According to a twelfth aspect of the present disclosure, use of the foregoing anti-TREM2 single-domain antibody or the foregoing pharmaceutical composition in preparation of a medicament for treatment of a neurodegenerative disease.

In an embodiment, the disease is Alzheimer's disease.

In an embodiment, the disease is a tumor. For example, the anti-TREM2 single-domain antibody of the present disclosure plays a role in tumor-associated macrophages (TAMs) and myeloid-derived suppressor cells (MDSCs).

The present disclosure is further described in detail below with reference to embodiments, so as to enable a person skilled in the art to implement the present disclosure with reference to the text of this specification.

As used herein, the “single-domain antibody” (sdAb, also referred to as nanobody or variable domain of heavy chain of heavy-chain antibody (VHH) by the developer Ablynx) is known to a person skilled in the art. The single-domain antibody is an antibody whose complementarity determining region is a part of a single-domain polypeptide. Therefore, the single-domain antibody contains a single complementarity determining region (a single CDR1, a single CDR2, and a single CDR3). Examples of the single-domain antibody are a heavy-chain-only antibody (which naturally contains no light chains), a single-domain antibody derived from a conventional antibody, and an engineered antibody.

The single-domain antibody may be derived from any species, including mice, humans, camels, llamas, goats, rabbits, and cattle. For example, naturally occurring VHH molecules may be derived from antibodies provided by camelid species (such as camels, dromedary camels, llamas, and guanacos). Like an intact antibody, the single-domain antibody can selectively bind to a specific antigen. The single-domain antibody may contain only a variable domain of an immunoglobulin chain, and the domain has CDR1, CDR2, and CDR3 as well as framework regions.

As used herein, the term “Fc fusion antibody” refers to a novel protein produced by fusing an Fc segment of a target antibody with a biologically active functional protein molecule by the genetic engineering technique.

The term “humanized antibody” refers to an antibody obtained by fusing a heavy-chain variable region of a target antibody (such as an animal antibody) with a constant region of a human antibody, or an antibody obtained by transplanting complementarity determining regions (CDR1 to 3 sequences) of a target antibody into a variable region of a human antibody, or an antibody obtained by mutating amino acids of a target antibody based on features of framework regions (FR1 to 4) of a human antibody. The humanized antibody may be obtained by a synthetic method or a site-directed mutagenesis method.
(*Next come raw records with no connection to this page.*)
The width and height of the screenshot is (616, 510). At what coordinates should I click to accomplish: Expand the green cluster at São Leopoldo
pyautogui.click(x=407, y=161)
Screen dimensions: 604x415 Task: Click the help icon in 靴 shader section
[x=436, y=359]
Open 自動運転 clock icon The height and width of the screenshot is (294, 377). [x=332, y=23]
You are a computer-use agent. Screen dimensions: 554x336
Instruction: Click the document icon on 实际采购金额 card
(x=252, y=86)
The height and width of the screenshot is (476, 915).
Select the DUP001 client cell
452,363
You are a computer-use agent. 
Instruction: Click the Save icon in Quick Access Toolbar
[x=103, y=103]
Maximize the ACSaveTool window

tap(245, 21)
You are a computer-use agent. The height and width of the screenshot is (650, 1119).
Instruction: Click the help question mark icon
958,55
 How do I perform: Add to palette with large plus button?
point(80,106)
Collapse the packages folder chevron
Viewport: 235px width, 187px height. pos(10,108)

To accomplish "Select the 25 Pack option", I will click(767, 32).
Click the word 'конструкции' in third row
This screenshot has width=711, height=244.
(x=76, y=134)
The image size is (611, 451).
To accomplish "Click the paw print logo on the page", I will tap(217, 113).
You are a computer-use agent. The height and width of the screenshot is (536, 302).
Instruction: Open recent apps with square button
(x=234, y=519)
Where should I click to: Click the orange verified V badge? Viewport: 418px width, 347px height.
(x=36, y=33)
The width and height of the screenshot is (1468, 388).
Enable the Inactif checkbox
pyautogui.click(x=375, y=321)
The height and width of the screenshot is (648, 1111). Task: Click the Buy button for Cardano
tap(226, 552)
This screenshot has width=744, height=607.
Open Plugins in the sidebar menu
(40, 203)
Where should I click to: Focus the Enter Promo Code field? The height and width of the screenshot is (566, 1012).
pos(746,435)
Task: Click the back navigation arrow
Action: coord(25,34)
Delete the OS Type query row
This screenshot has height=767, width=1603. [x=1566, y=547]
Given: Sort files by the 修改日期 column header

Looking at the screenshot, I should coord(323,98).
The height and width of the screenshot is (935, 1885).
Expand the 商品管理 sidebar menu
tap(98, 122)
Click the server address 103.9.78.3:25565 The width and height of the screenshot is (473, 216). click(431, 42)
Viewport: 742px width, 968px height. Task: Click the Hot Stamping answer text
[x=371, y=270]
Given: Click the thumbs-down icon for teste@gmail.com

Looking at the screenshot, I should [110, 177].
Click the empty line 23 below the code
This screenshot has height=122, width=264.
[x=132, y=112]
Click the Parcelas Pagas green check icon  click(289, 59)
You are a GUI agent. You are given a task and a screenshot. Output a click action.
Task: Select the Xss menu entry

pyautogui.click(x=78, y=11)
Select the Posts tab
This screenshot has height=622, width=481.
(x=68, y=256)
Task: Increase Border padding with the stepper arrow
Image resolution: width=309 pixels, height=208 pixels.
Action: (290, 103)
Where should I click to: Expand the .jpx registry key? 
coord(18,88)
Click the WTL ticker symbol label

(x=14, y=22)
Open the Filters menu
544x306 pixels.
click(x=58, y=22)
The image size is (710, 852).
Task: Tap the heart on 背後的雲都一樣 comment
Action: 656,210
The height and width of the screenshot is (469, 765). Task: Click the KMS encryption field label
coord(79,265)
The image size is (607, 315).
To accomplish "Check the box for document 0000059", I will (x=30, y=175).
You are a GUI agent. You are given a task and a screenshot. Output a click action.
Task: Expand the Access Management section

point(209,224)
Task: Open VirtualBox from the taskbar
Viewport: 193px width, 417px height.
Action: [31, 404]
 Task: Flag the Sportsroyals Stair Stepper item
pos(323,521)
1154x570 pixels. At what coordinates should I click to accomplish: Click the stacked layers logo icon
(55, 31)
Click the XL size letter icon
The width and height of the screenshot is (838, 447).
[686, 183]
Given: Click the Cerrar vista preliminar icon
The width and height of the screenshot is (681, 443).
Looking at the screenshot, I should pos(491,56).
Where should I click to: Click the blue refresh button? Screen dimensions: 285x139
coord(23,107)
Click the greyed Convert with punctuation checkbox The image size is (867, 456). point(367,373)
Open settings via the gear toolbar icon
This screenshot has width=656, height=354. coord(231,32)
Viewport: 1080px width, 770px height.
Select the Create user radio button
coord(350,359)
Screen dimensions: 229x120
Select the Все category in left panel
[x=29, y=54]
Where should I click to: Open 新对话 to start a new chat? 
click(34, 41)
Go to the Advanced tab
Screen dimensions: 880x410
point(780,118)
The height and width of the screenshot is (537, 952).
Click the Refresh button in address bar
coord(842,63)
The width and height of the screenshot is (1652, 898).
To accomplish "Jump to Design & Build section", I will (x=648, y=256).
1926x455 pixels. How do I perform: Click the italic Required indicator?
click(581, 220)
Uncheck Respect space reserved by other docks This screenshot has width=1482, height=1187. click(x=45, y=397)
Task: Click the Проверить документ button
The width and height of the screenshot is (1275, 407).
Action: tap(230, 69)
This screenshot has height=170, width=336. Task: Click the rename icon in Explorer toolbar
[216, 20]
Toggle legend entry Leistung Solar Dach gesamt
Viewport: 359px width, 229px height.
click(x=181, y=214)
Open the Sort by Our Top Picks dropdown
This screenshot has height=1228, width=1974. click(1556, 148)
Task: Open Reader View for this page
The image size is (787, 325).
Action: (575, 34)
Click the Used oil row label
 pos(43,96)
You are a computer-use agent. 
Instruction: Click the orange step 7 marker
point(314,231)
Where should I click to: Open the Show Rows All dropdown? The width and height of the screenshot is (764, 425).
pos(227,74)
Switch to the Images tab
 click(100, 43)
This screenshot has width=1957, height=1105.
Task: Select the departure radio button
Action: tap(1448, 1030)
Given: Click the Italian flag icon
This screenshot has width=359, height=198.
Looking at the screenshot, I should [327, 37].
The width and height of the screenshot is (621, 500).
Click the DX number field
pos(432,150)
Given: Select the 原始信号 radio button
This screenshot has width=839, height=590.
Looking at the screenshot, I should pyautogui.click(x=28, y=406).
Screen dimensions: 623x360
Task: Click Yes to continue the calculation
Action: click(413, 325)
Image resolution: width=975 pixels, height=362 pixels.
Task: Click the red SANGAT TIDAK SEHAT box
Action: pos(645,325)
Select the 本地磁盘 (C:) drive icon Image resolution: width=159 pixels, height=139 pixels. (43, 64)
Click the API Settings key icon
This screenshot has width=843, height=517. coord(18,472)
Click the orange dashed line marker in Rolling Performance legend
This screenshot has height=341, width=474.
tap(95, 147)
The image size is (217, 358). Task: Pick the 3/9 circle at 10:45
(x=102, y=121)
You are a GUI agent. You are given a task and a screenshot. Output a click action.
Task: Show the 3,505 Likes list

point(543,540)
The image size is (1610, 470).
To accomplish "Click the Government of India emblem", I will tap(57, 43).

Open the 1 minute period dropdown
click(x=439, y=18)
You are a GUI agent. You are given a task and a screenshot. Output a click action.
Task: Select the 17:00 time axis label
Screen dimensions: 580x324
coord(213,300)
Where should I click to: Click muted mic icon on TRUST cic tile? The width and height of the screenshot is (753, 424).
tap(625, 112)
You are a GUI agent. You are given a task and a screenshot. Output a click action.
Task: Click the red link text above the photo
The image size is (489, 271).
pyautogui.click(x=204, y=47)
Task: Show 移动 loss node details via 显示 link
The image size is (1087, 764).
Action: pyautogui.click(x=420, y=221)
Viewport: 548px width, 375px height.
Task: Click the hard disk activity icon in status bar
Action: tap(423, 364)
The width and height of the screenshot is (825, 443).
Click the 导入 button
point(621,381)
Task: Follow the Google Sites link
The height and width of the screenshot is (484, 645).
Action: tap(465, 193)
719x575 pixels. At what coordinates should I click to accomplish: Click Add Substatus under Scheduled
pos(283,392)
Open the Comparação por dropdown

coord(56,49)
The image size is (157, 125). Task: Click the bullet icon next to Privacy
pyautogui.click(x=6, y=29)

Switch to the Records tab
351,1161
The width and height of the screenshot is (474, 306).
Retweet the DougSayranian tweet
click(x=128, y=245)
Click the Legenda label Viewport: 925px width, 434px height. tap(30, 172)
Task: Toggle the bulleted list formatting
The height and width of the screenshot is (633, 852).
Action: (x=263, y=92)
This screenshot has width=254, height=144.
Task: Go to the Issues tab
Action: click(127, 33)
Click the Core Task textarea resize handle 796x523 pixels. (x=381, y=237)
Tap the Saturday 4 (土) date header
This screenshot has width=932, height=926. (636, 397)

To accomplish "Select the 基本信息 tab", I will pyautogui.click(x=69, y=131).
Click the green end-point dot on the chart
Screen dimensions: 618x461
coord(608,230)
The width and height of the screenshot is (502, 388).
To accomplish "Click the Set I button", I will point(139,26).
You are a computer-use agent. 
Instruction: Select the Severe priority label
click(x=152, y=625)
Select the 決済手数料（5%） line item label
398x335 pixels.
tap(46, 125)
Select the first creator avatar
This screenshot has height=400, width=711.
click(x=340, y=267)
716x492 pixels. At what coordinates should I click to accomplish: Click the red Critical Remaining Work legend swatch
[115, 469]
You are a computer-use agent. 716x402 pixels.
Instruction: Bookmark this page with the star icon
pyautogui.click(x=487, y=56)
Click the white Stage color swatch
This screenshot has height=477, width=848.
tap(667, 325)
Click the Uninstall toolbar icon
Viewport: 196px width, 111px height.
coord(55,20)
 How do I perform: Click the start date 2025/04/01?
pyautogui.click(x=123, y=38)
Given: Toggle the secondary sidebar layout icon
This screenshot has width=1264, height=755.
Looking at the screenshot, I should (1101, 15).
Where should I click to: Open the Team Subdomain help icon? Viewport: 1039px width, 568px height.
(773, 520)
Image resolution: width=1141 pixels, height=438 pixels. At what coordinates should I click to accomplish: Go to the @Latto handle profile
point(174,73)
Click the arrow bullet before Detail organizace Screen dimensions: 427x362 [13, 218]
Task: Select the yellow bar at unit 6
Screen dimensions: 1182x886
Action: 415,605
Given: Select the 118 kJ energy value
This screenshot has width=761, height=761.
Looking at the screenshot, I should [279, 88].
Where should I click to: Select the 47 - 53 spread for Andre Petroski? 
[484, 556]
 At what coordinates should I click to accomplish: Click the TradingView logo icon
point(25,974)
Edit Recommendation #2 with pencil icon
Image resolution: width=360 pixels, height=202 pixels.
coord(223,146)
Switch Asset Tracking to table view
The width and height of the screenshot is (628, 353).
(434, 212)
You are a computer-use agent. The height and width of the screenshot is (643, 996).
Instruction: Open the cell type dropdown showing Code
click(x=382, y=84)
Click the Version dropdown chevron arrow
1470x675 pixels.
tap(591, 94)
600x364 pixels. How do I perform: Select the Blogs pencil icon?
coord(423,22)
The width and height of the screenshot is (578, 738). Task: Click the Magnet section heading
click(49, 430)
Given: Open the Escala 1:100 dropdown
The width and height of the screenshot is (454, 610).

In the present disclosure, the anti-TREM2 single-domain antibody may also be obtained from sequences having high homology with the sequences of CDR1 to 3 disclosed by the present disclosure. In some embodiments, sequences having “at least 80% homology”, “at least 85% homology”, “at least 90% homology”, “at least 95% homology”, or “at least 98% homology” with the sequences of any one of SEQ ID NO: 1 to SEQ ID NO: 9 can achieve the purpose of the present disclosure.